Instructions:
- A) Could you rewrite the part of the passage on environmental data journalism between "InfoAmazonia now uses" and "videos providing context.", inclusive, with "sanitation" replaced by "water quality"?
- B) Can you write the next part of the passage on environmental data journalism, picking up after its final sentence?

Text passage:
┌──

Visualizing the data
The new wealth of environmental data is also driving interdisciplinary approaches to journalism – as evidenced by projects like InfoAmazonia, which makes satellite data revealing logging, fires and mining in the Amazon accessible through interactive maps.
“I had the idea of creating a hub where you could both read the news and look at the data at the same time, allowing you to see the correlations – treating journalism as a layer of information that interacts with data coming from satellites,” said InfoAmazonia’s founder Gustavo Faleiros. “To do that I had to engage with a lot of programmers and designers.”
InfoAmazonia now uses a range of datasets from other sources – not just on environmental damage but also on human health, sanitation and forced labor with stories and videos providing context.
Users can view and compare different datasets on the site to visualize the impact of human activity in the Amazon rainforest. But when it comes to the big questions in biodiversity science, making sense of the relationships holding together an entire ecosystem is a challenge on another scale.

└──

Provided material:
┌──

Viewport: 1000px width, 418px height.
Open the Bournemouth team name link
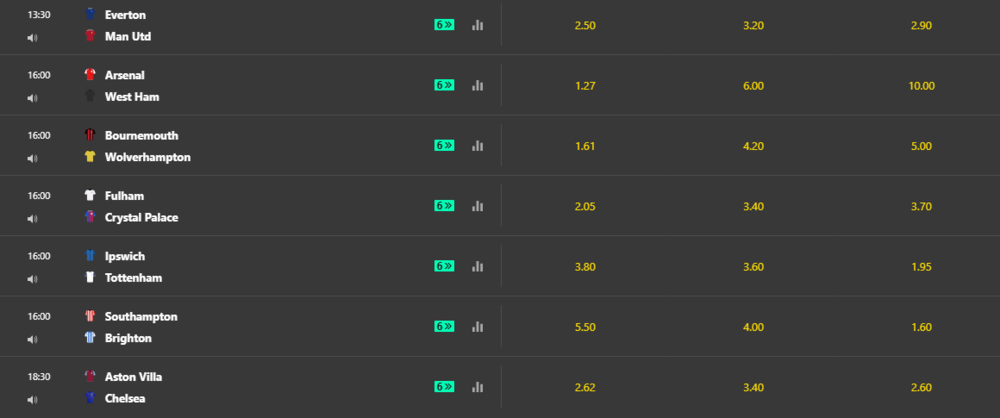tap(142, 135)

└──

Solved tasks:
- A)
InfoAmazonia now uses a range of datasets from other sources – not just on environmental damage but also on human health, water quality and forced labor with stories and videos providing context.

- B)
“How do species coexist? This is the holy grail of ecology… ” said Safi. “And one thing I find extremely interesting, and extremely hard to tackle, is how to see the whole complexity of ecosystems – the intricate web of interactions between the species – and what happens to the whole system if you pull on one string.”
Safi warns that rather than more information leading in a linear fashion to greater insight, it will present new problems in terms of how to make sense of such huge volumes of data.
Open data and digitizing the past
The Global Biodiversity Information Facility (GBIF) was set up in 2001 to share biodiversity data from museums and research institutions around the world. It makes freely available datasets from the most high tech sources requiring highly specialized work – such as genetic sequencing – to observations by amateur naturalists and citizen scientists.
“You could consider all of those around the world who are interested in nature and have a digital camera as almost a big sensor network,” said Donald Hobern, executive director of GBIF. “It does turn up interesting things. I have an interest in a family of moths called plume moths. The second known individual of a species of plume moth from Taiwan turned up in a picture on Flickr.”
It’s not how big your dataset is – it’s what you do with it
GBIF’s digital records have now passed the 500 million mark and, among many other uses, are being harnessed to track the spread of invasive species, model the impact of climate change on biodiversity, identify areas in urgent need of protection, and monitor the effectiveness of conservation programs.
“What we are trying to achieve here is to provide the tools to build the best possible digital model of the probability of encountering any species in time and space,” said Hobern.
“What we’ve got today is a lot of data records but probably not yet enough modeling on top of it to understand the significance.”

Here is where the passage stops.